Wie ihr an der folgenden Email mit einer Leserfrage sehen könnt, wird meine Deutsche Grammatik 2.0 nicht nur von ausländischen Deutschlernern sondern auch von manchen Muttersprachlern gerne gelesen.

Was ihr an der Mail auch sehen könnt: Nicht nur Ausländer haben Fragen zur deutschen Grammatik, sondern auch Deutsche verstehen nicht immer, mit welchen Grammatikformen sie es zu tun haben und wie die Formen zusammenhängen.

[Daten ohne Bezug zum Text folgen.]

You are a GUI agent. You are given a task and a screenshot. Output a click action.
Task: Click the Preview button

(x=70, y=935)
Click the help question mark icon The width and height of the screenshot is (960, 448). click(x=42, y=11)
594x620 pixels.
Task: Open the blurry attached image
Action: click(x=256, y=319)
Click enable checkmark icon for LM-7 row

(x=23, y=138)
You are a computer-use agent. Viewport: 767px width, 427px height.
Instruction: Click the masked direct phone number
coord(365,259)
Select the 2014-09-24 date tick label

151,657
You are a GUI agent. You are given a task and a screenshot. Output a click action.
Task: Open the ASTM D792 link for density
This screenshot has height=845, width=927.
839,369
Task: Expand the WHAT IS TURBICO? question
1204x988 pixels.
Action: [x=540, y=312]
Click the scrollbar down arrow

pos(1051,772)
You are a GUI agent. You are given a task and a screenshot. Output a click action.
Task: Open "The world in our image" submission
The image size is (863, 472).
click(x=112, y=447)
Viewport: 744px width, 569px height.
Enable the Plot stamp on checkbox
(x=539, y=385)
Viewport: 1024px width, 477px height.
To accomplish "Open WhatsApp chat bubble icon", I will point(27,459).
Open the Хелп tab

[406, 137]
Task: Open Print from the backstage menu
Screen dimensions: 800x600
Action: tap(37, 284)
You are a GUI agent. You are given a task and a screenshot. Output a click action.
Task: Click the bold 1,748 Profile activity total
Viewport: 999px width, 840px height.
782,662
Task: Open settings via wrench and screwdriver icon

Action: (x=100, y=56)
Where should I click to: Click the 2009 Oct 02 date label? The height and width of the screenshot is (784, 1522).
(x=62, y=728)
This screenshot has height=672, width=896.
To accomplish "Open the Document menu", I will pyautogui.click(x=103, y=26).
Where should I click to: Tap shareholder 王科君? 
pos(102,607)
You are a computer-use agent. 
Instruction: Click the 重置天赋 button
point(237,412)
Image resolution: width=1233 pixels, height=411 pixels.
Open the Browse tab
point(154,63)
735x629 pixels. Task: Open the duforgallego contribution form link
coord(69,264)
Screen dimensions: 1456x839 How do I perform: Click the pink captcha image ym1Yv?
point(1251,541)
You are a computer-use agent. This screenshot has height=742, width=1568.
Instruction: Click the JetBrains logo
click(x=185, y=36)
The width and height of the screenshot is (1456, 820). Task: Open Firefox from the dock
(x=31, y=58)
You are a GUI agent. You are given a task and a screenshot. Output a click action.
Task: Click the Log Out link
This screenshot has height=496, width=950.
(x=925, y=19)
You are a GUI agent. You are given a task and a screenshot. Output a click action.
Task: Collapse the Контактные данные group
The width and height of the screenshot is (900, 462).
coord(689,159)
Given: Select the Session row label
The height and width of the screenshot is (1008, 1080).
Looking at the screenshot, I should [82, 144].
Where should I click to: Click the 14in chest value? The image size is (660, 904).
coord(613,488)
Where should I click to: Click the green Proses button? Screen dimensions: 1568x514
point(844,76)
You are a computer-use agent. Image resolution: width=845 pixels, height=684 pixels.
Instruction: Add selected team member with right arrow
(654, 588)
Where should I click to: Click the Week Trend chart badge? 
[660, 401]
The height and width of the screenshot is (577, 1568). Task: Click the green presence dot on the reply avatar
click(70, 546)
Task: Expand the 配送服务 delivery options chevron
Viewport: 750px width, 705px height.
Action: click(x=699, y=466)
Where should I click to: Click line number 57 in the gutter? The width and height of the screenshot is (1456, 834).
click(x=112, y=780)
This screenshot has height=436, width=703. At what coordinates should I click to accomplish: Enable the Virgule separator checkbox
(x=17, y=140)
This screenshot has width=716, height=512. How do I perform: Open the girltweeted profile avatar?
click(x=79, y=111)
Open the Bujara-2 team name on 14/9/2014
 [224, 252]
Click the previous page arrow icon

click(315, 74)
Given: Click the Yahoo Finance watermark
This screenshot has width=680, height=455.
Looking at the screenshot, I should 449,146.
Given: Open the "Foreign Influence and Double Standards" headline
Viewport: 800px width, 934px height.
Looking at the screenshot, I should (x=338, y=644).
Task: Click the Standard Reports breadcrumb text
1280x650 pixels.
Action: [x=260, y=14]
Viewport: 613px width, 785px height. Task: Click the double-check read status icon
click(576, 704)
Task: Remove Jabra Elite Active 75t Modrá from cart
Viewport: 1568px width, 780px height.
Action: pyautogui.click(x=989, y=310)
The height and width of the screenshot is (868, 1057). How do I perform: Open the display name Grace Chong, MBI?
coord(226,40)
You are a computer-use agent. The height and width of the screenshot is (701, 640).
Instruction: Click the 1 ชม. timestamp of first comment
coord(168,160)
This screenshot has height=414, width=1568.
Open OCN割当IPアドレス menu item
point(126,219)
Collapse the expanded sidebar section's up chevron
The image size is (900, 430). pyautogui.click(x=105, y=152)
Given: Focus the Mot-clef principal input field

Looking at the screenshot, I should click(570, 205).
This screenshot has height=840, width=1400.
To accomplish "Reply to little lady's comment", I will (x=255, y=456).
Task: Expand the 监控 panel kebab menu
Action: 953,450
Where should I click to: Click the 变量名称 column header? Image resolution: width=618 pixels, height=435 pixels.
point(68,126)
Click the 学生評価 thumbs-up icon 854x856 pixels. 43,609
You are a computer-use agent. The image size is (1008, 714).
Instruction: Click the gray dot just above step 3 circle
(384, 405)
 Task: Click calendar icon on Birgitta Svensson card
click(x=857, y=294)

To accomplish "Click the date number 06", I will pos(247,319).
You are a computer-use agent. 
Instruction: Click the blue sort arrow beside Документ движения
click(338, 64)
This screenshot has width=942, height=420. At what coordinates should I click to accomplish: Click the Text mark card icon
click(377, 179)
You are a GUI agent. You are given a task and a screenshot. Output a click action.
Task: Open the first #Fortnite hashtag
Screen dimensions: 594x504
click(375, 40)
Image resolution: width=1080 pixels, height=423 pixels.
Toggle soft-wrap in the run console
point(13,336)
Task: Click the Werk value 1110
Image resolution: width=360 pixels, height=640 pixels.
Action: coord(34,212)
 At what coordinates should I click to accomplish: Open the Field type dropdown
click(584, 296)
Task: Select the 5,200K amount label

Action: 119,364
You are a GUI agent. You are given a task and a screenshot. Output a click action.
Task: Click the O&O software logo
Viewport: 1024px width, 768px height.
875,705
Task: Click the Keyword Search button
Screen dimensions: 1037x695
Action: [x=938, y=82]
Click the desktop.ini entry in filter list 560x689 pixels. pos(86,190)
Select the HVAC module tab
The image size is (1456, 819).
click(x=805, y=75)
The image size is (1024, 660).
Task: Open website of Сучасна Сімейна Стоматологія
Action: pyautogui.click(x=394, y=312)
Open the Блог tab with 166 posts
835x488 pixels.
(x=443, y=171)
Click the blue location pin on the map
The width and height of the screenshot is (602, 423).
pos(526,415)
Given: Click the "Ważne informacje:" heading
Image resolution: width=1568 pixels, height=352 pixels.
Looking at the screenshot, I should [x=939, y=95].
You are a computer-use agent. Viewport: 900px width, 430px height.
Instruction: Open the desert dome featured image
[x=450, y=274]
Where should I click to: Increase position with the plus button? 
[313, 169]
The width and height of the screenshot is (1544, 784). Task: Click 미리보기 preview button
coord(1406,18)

Hier geht es um das Thema Passiversatzformen und Passiv mit Modalverb, das im fortgeschrittenen Deutschunterricht für Ausländer häufig vorkommt:

Die Leserfrage

>Hallo Herr Mattmüller…
>
>…ich habe heute Ihre Seite entdeckt.
>Ich bin zwar Deutsch-Muttersprachler, beschäftige mich aber gerne mit
>der deutschen Grammatik und Rechtschreibung (auch berufsbedingt). Ihr
>Seite ist da wirklich hilfreich, logisch gegliedert und leicht verständlich.
>
>Jetzt ist mir heute ein Problem untergekommen.
>Vielleicht wissen Sie ja Rat und möchten mir helfen.
>
>>So lautet der ursprüngliche Satz des Verfassers:
>Die Vergabe der Parzellen war an die Bedingung geknüpft, dass dort
>lebensnotwendiges Obst und Gemüse sowie Kartoffeln angebaut werden.
>
>Ich würde ihn gern dahingehend ändern:
>Die Vergabe der Parzellen war an die Bedingung geknüpft, dass dort
>lebensnotwendiges Obst und Gemüse sowie Kartoffeln anzubauen seien.
>
>>Welches von beiden ist korrekt?
>Um welche Zeitform handelt es sich hier eigentlich?
>Konjunktiv II in der Vergangenheit? [..].
>
>X. Y.

Meine Antwort:

Hallo Herr/Frau Y.,

vielen Dank für die positive Rückmeldung zu meiner Grammatikseite. Es freut mich, wenn die Seiten sogar Muttersprachlern hilfreich sein können. Zu Ihrer Frage: Zunächst mal kann man sagen, dass beide Formen grammatisch richtig sind. Wenn man in dem ersten Satz, der im Präsens Passiv steht, das Modalverb müssen ergänzt, wird die Verbindung der beiden Varianten deutlich:

(00) (Original:) Die Vergabe der Parzellen war an die Bedingung geknüpft, dass dort lebensnotwendiges Obst und Gemüse sowie Kartoffeln angebaut werden.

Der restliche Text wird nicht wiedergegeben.